> **TASK TO CARRY OUT**: Leave the pictures out and reproduce, exactly, the lines from the one with "At what coordinates" through the end of the entries below.

(INFORMATION)

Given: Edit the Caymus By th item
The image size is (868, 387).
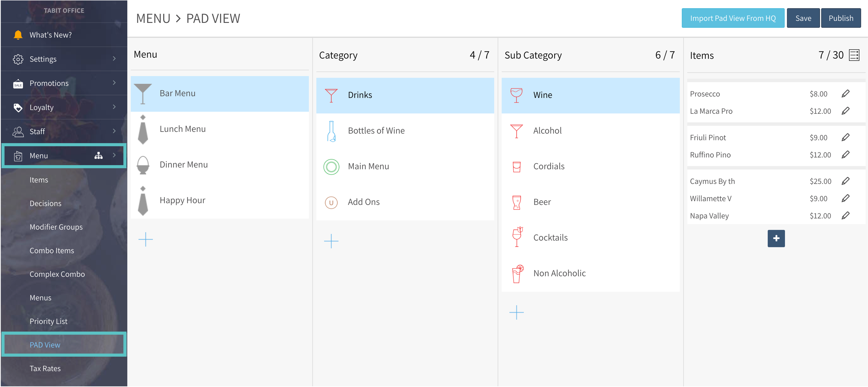Looking at the screenshot, I should [x=845, y=181].
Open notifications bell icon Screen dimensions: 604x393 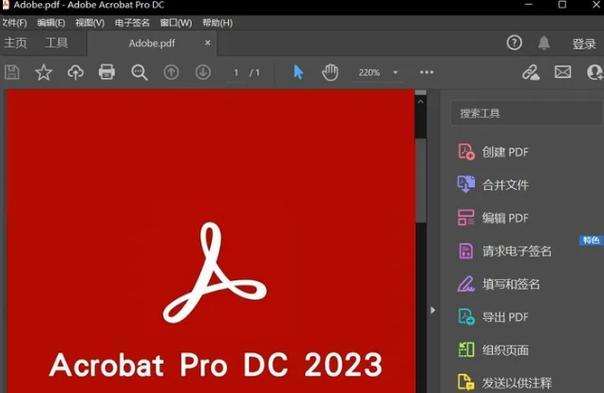[x=544, y=43]
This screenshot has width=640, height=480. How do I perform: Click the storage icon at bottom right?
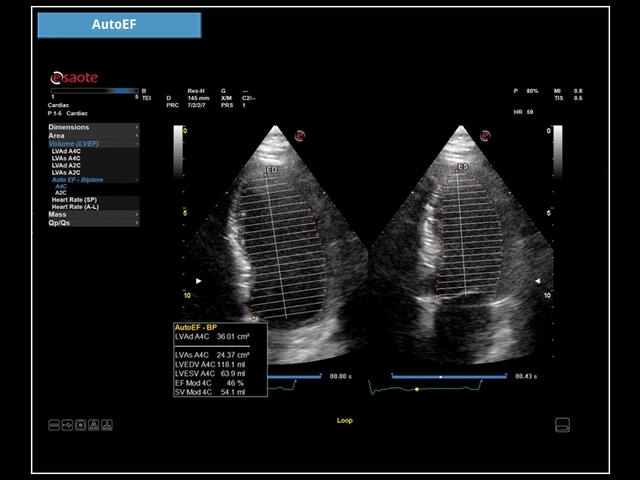point(562,425)
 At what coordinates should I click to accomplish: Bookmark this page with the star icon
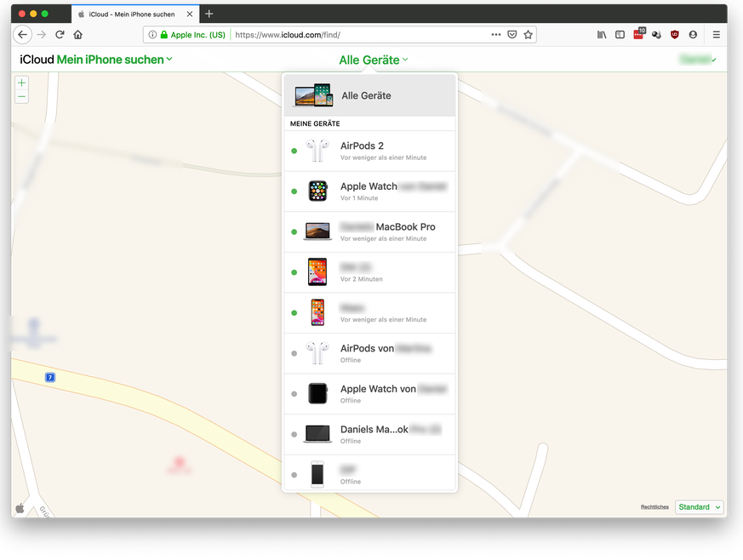[529, 35]
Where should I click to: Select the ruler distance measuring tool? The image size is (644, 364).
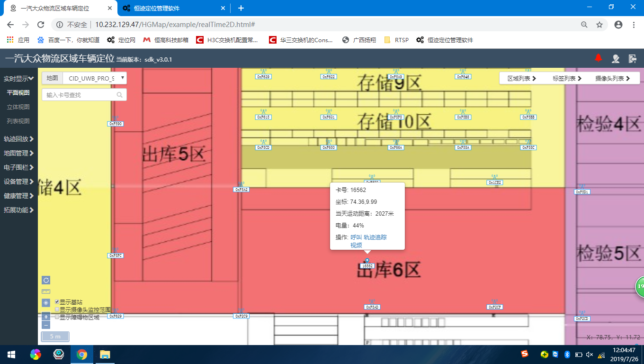point(46,291)
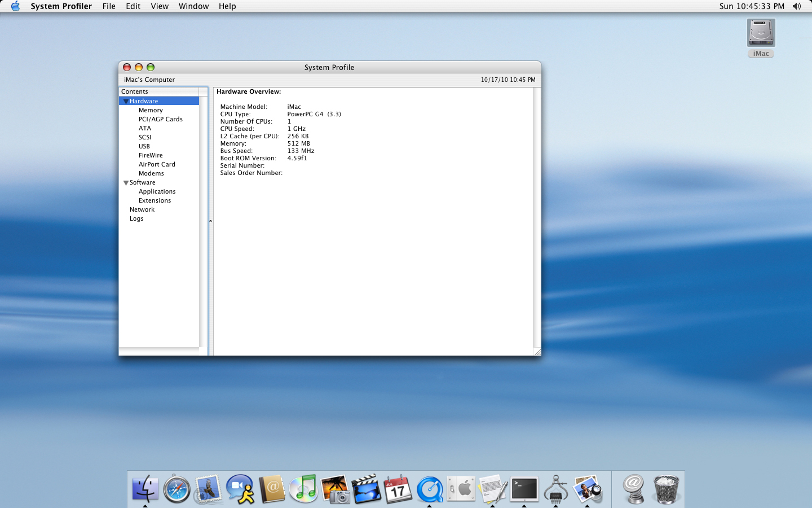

(End INFORMATION)

> **ANSWER BELOW**:
 At what coordinates should I click to accomplish: Bookmark this page with the star icon
[529, 35]
Where should I click to: Select the ruler distance measuring tool? The image size is (644, 364).
point(46,291)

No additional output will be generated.